The Federal Energy Regulatory Commission (FERC) adopted a final rule on February 15 (Order No. 841) that facilitates the direct participation of electric storage resources in centralized markets operated by Regional Transmission Organizations (RTOs) and Independent System Operators (ISOs). In its order, FERC directs RTOs and ISOs to revise their tariffs to establish a new participation model that recognizes the physical and operational characteristics of electric storage resources. Rather than imposing a specific participation model on the RTOs and ISOs, FERC instead sets forth certain minimum requirements that must be met when proposing market rules.
FERC defines an electric storage resource as one capable of receiving electric energy from the grid and storing it for later injection back to the grid. It makes clear that the definition is intended to cover a range of technologies that includes batteries, flywheels, and hydro pumped storage.
Commenters raised concerns that the participation model may be abused by retail customers seeking to avoid paying the retail rate for energy consumption by paying the wholesale locational marginal price for such purchases and falsely claiming they are for wholesale purposes to charge the storage facilities and later sell back to the wholesale market. FERC addresses these concerns by requiring the implementation of certain direct metering and accounting practices that distinguish between wholesale and retail activity.
Participating in RTO and ISO Markets
Order No. 841 is intended to incent the development and market participation of a variety of electric storage resources, including resources located on distribution systems or behind the meter. An electric storage resource that receives, stores, and later injects electric energy into the grid as part of its participation in RTO or ISO markets engages in a FERC-jurisdictional sale of electric energy at wholesale, regardless of whether the electric storage resource is located on the transmission system, on a distribution system, or behind the meter.
The participation in wholesale markets of such electric storage resources, including those connected at or below distribution-level voltages, means that these electric storage resources may become subject to FERC’s rules and regulations pursuant to the Federal Power Act (FPA). Thus, while Order No. 841 eases market access for electric storage resources to participate in centralized power markets, the result of such participation may require compliance by the owners of those resources—including relatively small resources of 100 kW—with a wide range of FERC requirements pursuant to the FPA. The conditions could include filing rates pursuant to FPA section 205, obtaining market-based rate authority where applicable, submitting FPA section 203 filings related to corporate mergers, FERC accounting obligations, and FERC interlocking directorate obligations.
Another feature of Order No. 841’s application to resources located on both the distribution and transmission system may be inconsistent interconnection procedures for connecting electric storage resources. Specifically, interconnection of such resources to transmission facilities covered by a transmission provider’s Open Access Transmission Tariff (OATT) will be subject to FERC’s pro forma interconnection procedures, while interconnection to distribution facilities that are not covered by a transmission provider’s OATT will be subject to state interconnection procedures.
Additionally, many states do not have uniform or pro forma interconnection procedures. Instead, interconnection procedures are handled by these states through individual filings with the state regulatory commissions. As a result, the interconnection process for electric storage resources may vary widely depending on the point of interconnection across the electric system and from state to state.
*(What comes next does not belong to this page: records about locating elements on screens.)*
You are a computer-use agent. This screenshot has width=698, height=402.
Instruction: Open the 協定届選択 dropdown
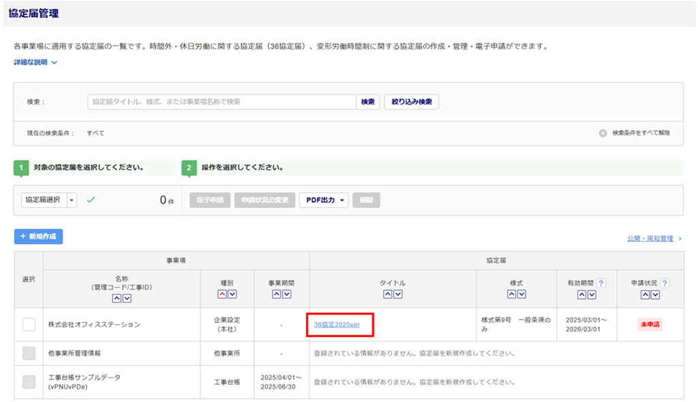click(x=72, y=200)
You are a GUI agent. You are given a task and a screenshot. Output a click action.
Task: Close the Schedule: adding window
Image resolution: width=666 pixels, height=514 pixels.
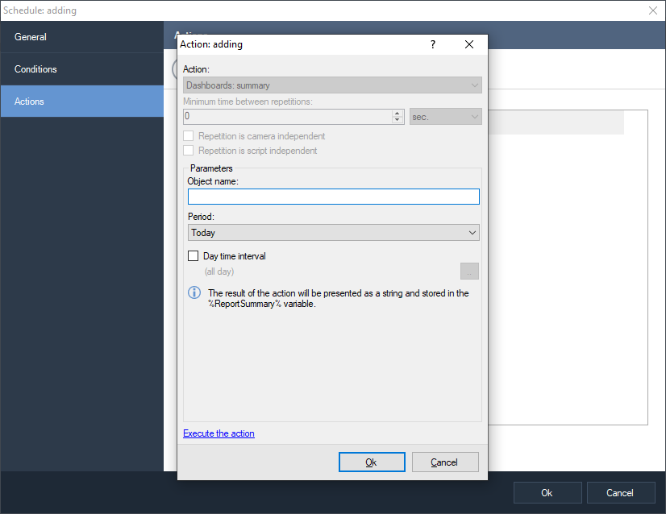coord(653,10)
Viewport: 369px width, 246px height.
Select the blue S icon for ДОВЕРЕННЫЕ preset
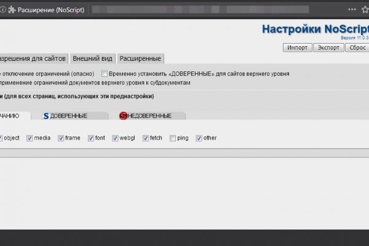tap(46, 116)
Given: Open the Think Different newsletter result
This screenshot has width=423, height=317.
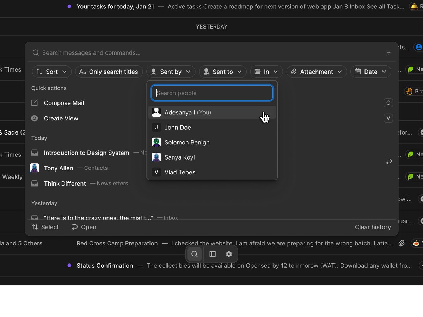Looking at the screenshot, I should coord(65,184).
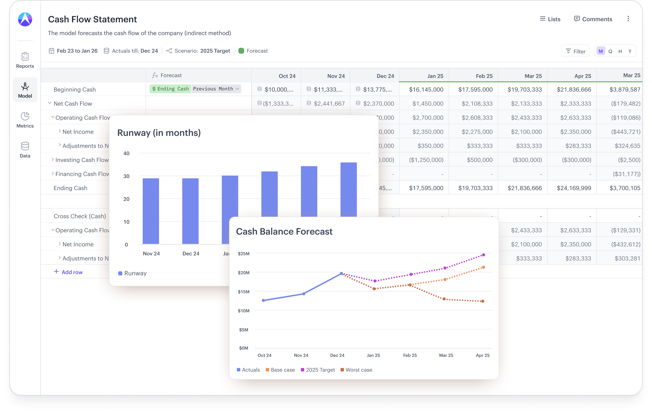Open the Reports section icon
This screenshot has height=414, width=652.
(25, 57)
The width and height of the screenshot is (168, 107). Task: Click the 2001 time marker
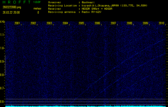(17, 23)
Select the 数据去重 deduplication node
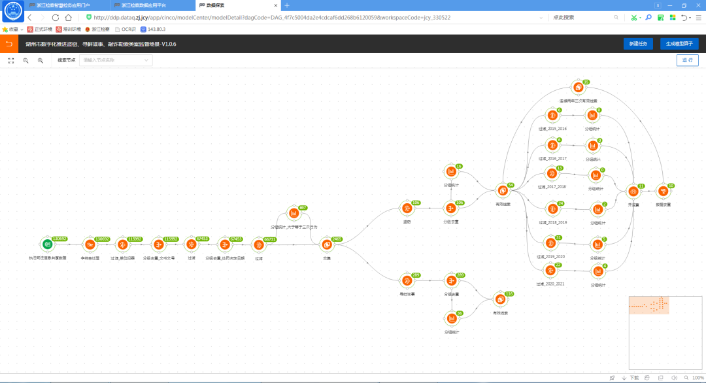Image resolution: width=706 pixels, height=383 pixels. (663, 192)
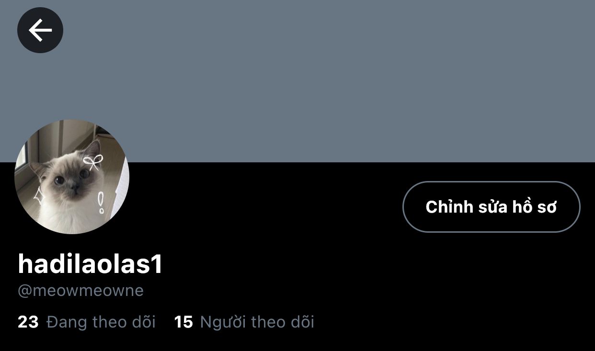Click the cat's ear in the avatar
Screen dimensions: 595x351
93,149
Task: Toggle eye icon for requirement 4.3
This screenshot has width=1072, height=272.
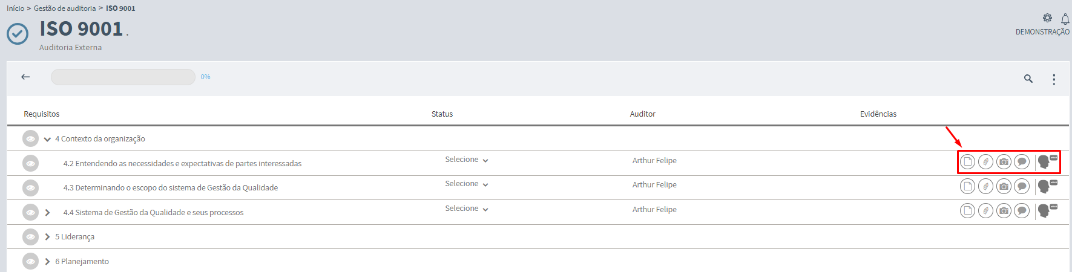Action: [30, 188]
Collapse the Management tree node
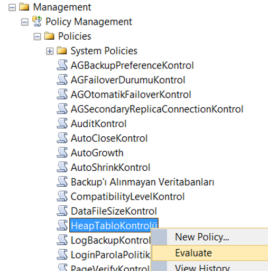This screenshot has height=271, width=268. point(12,7)
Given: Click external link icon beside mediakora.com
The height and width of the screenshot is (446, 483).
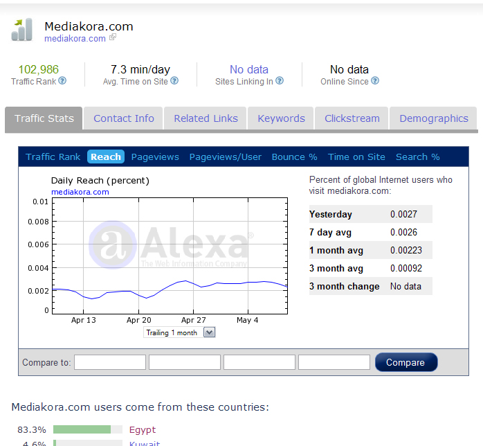Looking at the screenshot, I should 113,38.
Energy Storage and Renewables Benefit, Peaking Units May Suffer
Order No. 841 benefits the energy storage industry by expanding the viability of electric storage resources into larger ancillary services, and wholesale energy and capacity markets beyond the current limited applications that generally involve fast-responding frequency regulation markets. Order No. 841’s requirements may result in energy storage providers having an identified backstop revenue source in centralized markets, which can further facilitate financing and deployment of such projects.
Renewable energy resources may also benefit from Order No. 841 by the increasing interest in co-locating or co-developing renewable facilities with electric storage resources to address operational challenges to quick dispatch and firm up portions of the variable production of renewable resources like wind and solar. To the extent Order No. 841 broadens the deployment of electric storage resources, such increased availability may make such “renewable-plus-storage” development options more attractive.
Many anticipate that Order No. 841 could result in challenges for the owners of certain merchant facilities, including marginally economic peaker units. To the extent that traditional peaker units only run during brief periods of high demand for electricity, electric storage resources may be capable of dispatching more economically to address the demand and may keep such peaker units from clearing the market, thus displacing them. In this respect, the rule may make it difficult for certain marginal peaker units to participate economically in RTO and ISO markets if the increased participation of electric storage units encouraged by Order No. 841 takes place as FERC anticipates. ■
—Seth Lucia is a counsel, Michael Brooks is a partner, and Blake Urban is an associate with Bracewell LLP in the firm’s Washington, D.C. office.